GENESIS supports the set-up of distributed information systems for environmental monitoring, assessing population exposure to environmental conditions, and warning of possible health risks. The project also provides tools that will help the authorities to respond effectively to a crisis.
GENESIS will review and develop new scientific knowledge on groundwater systems and incorporate this knowledge into:
- Ground Water Directive (GWD)
- new tools for better integrated groundwater management.
Specific objectives are:
- description of relevant feedbacks between atmosphere, crop production and soil moisture conditions for assessment of climate change effects on regional groundwater
- assessment of climate change effects on groundwater depent ecosystems
- benchmarking of Nitrate leaching models to address the ability of different tools to simulate the nitrate leaching in foreign circumstances
- contribution to a number of EU-policy related documents with respect to groundwater and GWD-ecosystems.

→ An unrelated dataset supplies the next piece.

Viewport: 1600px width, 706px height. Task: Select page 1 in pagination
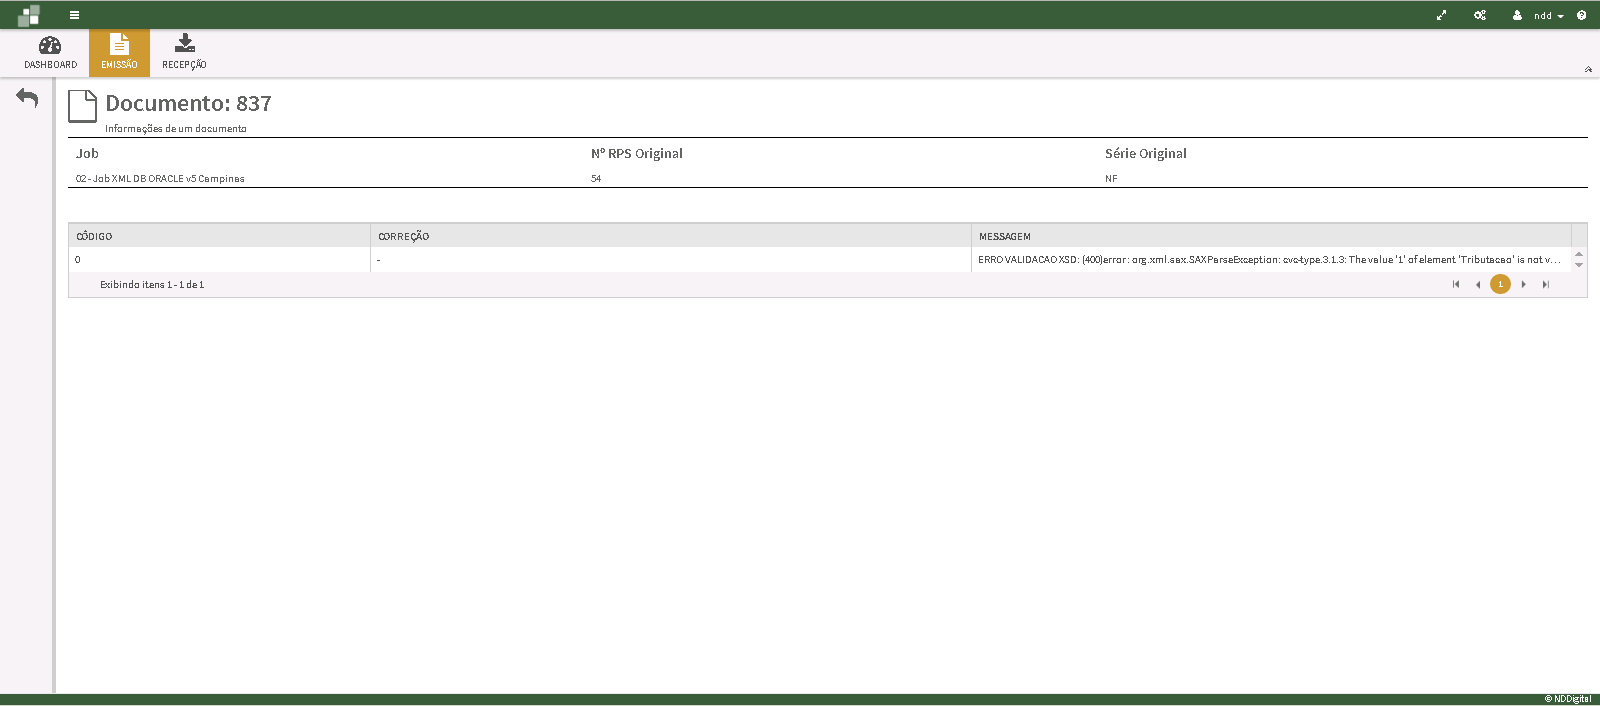pos(1500,284)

Future groundwater management should provide safe drinking water and safeguard important ecosystems. The groundwater status is affected by direct and indirect drivers. The most important being land-use activities and the climate change. These drivers cause changes in groundwater recharge and flow dynamics, leaching of pollutants and groundwater quality. Changes in water quantity and quality directly effect ecosystems relying on groundwater. Scientific research is needed to improve the understanding of how different drivers affect groundwater systems. Research is also needed to develop methods to safeguard the functions that groundwater provides to socio-economical uses (water supply, irrigation, industry) and ecosystems.
Work proposed in GENESIS combines output from hydrology, contaminant transport, ecology, and economics into a holistic approach to assessing threats to groundwater resources and possible management approaches for the GWD. Case studies with extensive data sets have been chosen very carefully to exhibit a representative range of climatic, hydrologic, and socio-economic conditions.

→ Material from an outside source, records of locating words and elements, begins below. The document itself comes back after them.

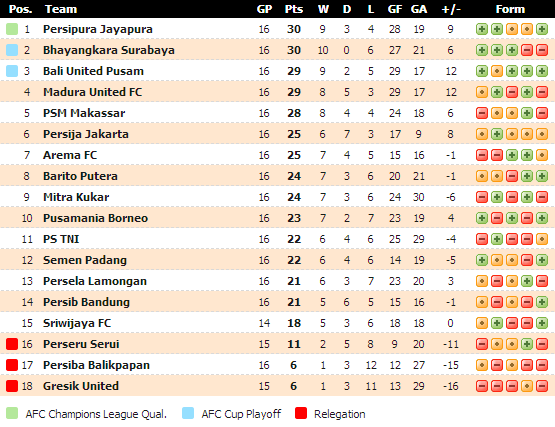Image resolution: width=555 pixels, height=427 pixels.
Task: Select Sriwijaya FC team name
Action: (x=77, y=323)
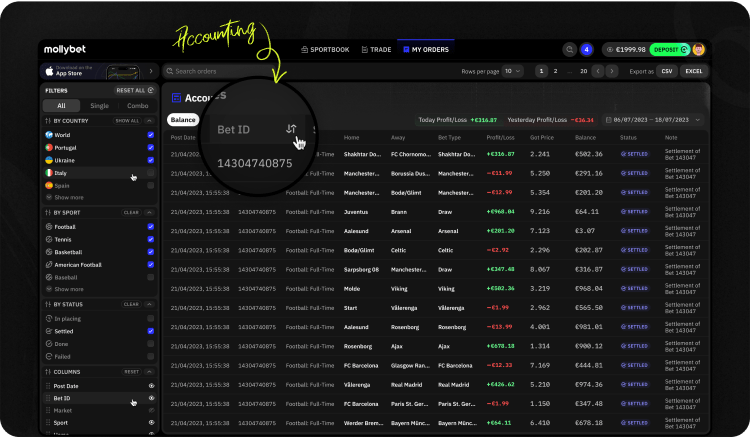750x437 pixels.
Task: Open the user profile avatar
Action: (699, 49)
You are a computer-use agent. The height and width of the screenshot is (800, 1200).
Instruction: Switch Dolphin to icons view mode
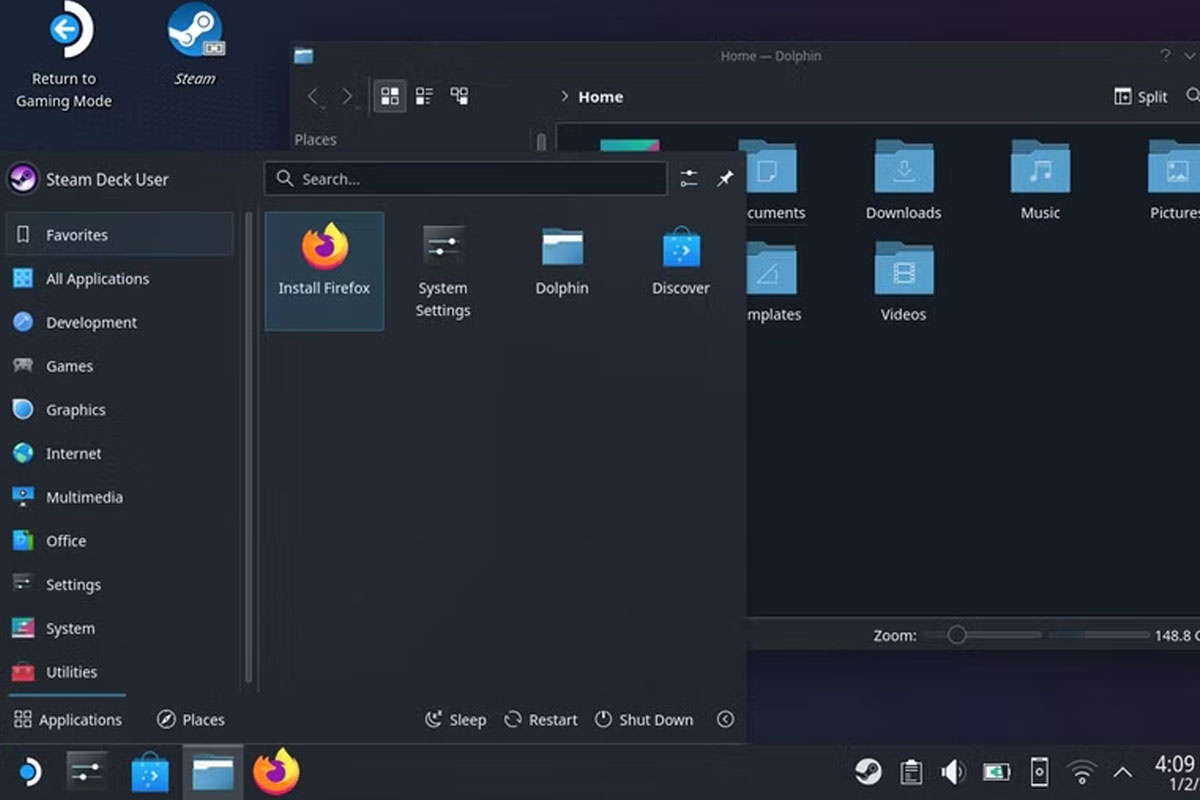pos(391,96)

Alterra-activities in this project were in 2012:
- application of the integrated modelling system which accounts for feedbacks between atmosphere, crop production and grondwater flow to the Kromme Rijn pilot area for a number of European Climate scenarios. The scenarios have been developed within the GENESIS project and enables for comparison with modelling studies in other parts of Europe.
- development of a module for the simulation of the fate of different water types (virtual tracers) which enables the assessment of climate change on Groundwater Dependent Ecosystems related waterquality parameters
- application of the water typology module within he frame of the Integrated Modelleing system to the Kromme Rijn pilot area.
- publication of the water typology method and case study results in an International Jourrnal
- revision and processing of review comments of the draft paper in Hydrology & Earth System Science: "Influence of feedbacks from simulated crop growth on integrated regional hydrological simulations under climate scenarios".
Results foreseen are scenario analysis with respect to climate change related stress- and forcing functions to the Kromme Rijn pilot area:
- European forecast with respect to atmospheric conditions
- reduced water supply possibilities in summer time due to the Rhine's low flow conditions and reduced water discharge capacity dureing high flow events during winter time
- change of cropping pattern to adapt to climate change.
The analysis will focus on the impacts for crop production and on the impacts on groundwater dependent ecosystems. Other results are for example analysis and predictions of water quality patterns in shallow groundwater below Groundwater dependent ecosystems in the Kromme Rijn pilot area.